Does treatment with dopamine agonists affect utilization of exogenous levodopa in the parkinsonian striatum?

When the nigrostriatal projection is partially destroyed in Parkinson's disease, remaining neurons fire more rapidly and accelerate synthesis and release of dopamine (DA) from endogenous tyrosine and levodopa. It was suggested that such surviving hyperactive nigral neurons can also enhance the utilization of exogenous levodopa and generate adequate amounts of functional dopamine molecules to correct the reduced nigrostriatal neurotransmission. DA agonists stimulate presynaptic DA receptors and suppress nigrostriatal firing rates. Many parkinsonians are treated with a combination of DA agonists and levodopa. This could theoretically suppress both discharge of surviving dopaminergic neurons and their ability to convert exogenous levodopa to dopamine. To test this possibility, rats were injected i.p. with lisuride, bromocriptine or apomorphine alone or one hour after levodopa and decapitated one hour later.
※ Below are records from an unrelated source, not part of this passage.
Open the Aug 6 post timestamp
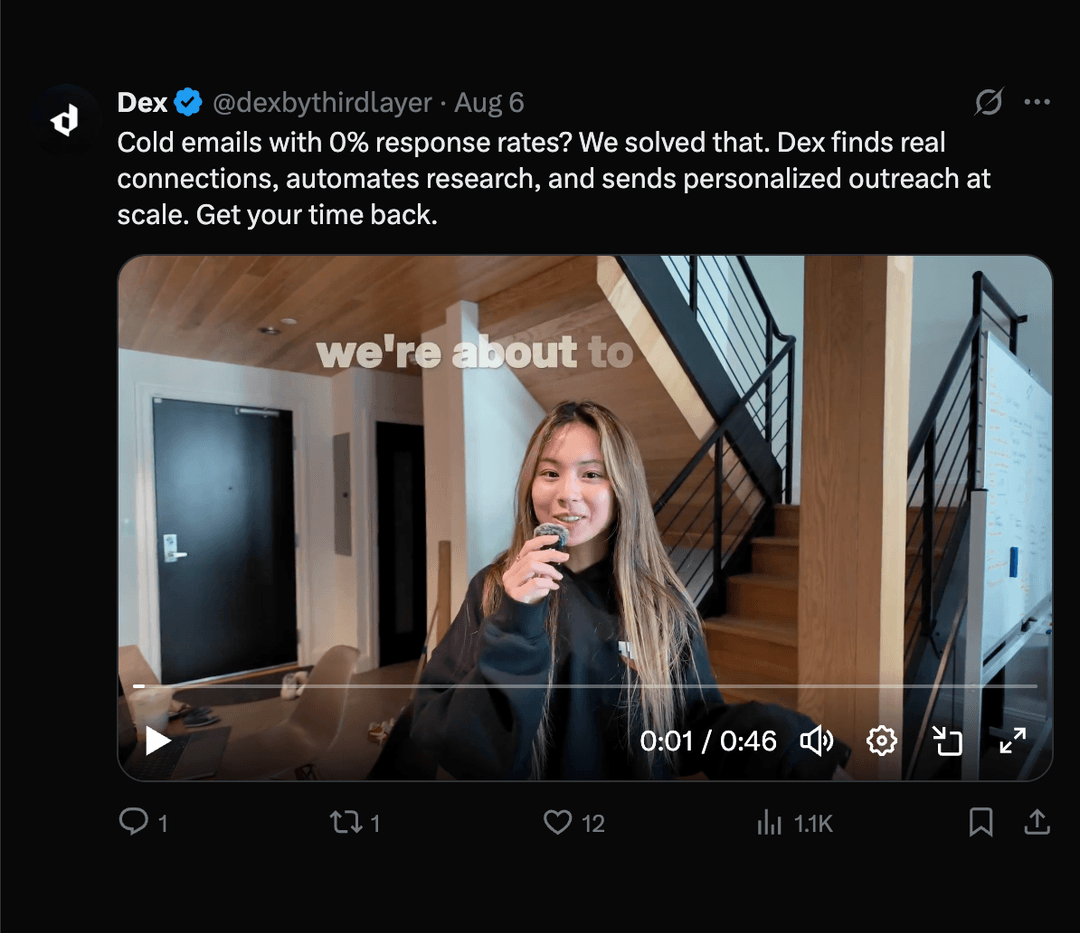Viewport: 1080px width, 933px height. (x=489, y=103)
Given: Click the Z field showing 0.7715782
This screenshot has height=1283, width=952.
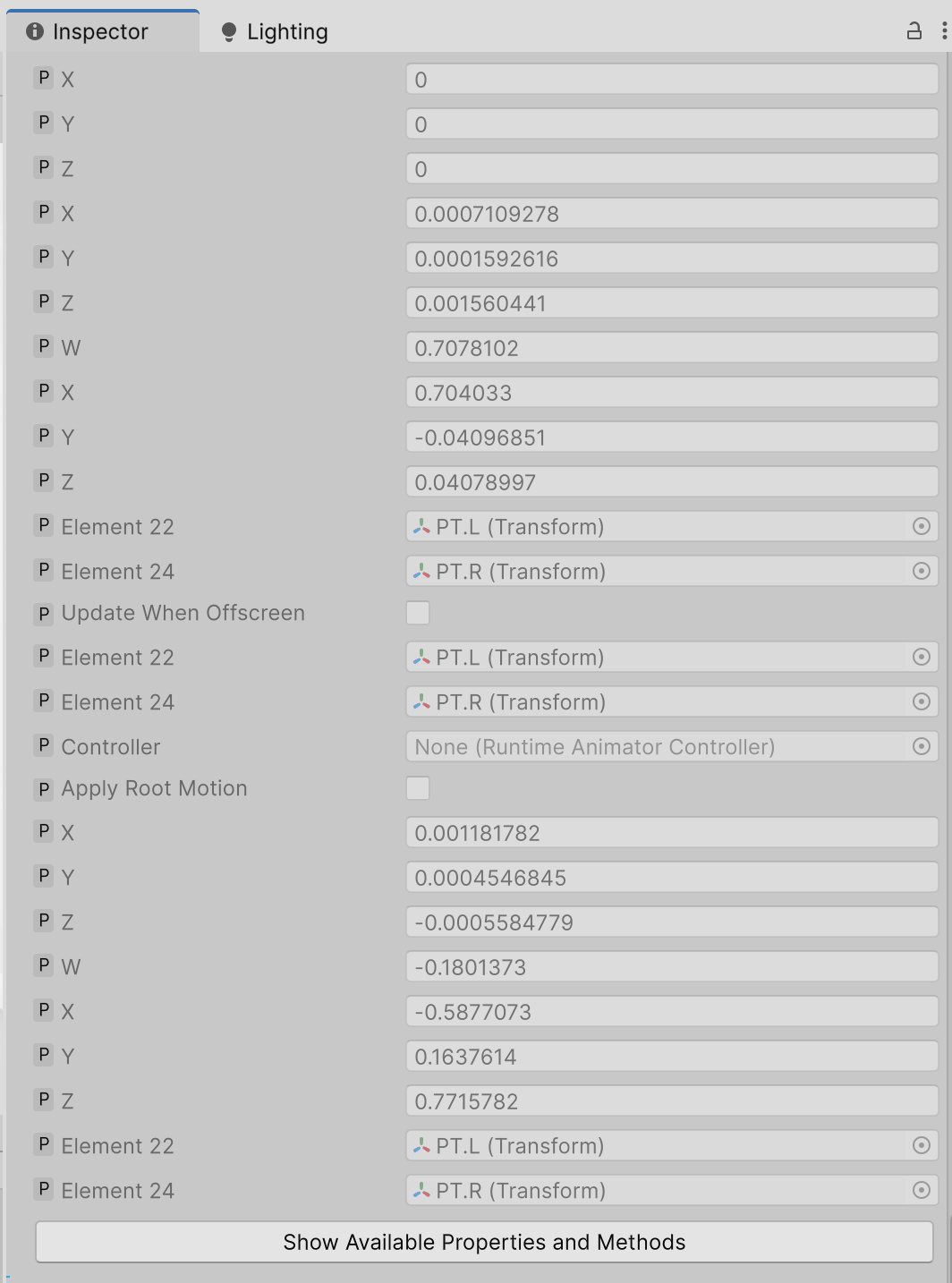Looking at the screenshot, I should [x=671, y=1101].
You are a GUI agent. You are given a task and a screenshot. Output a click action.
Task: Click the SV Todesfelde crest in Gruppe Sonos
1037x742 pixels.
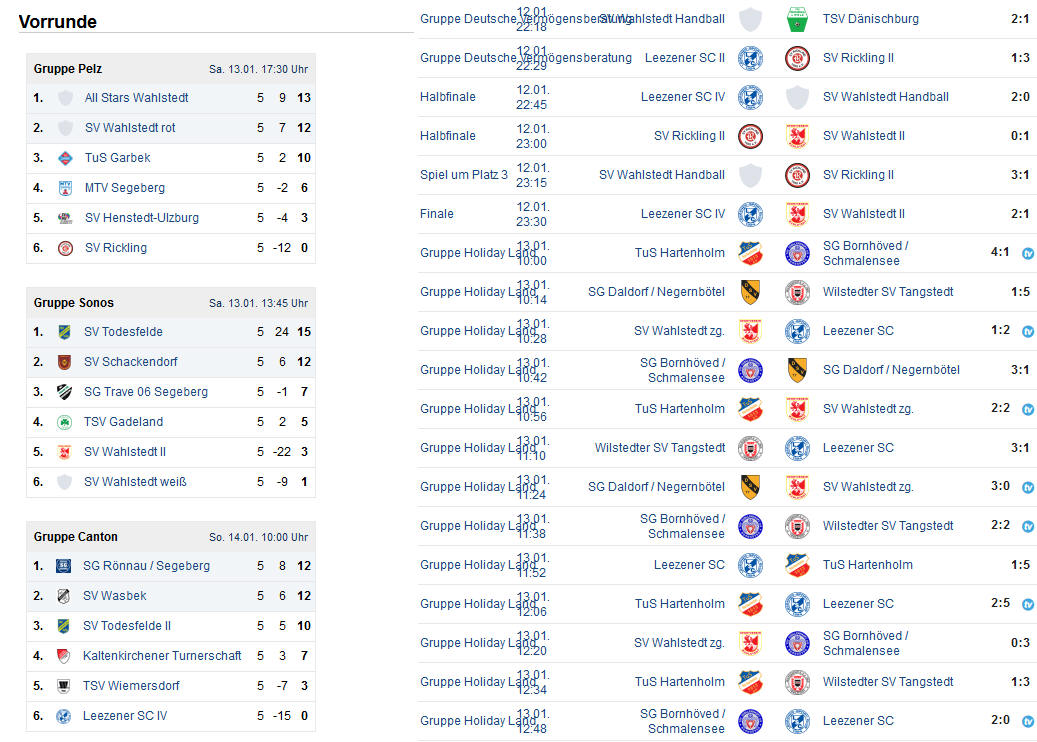64,332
The DA agonists suppressed striatal DOPAC and DOPAC/DA ratios indicating attenuation of basic DA turnover. DA agonists given with levodopa did not decrease the levodopa-induced elevations in striatal levodopa, DA and DOPAC. Findings suggest that agonists do not affect entry of levodopa from the circulation into brain and do not alter striatal generation of DA from exogenous levodopa despite inhibition of nigrostriatal firing. Therefore, utilization of levodopa does not seem to depend on the state of discharge rates of nigral neurons and effect of levodopa and DA agonists in Parkinson's disease is additive.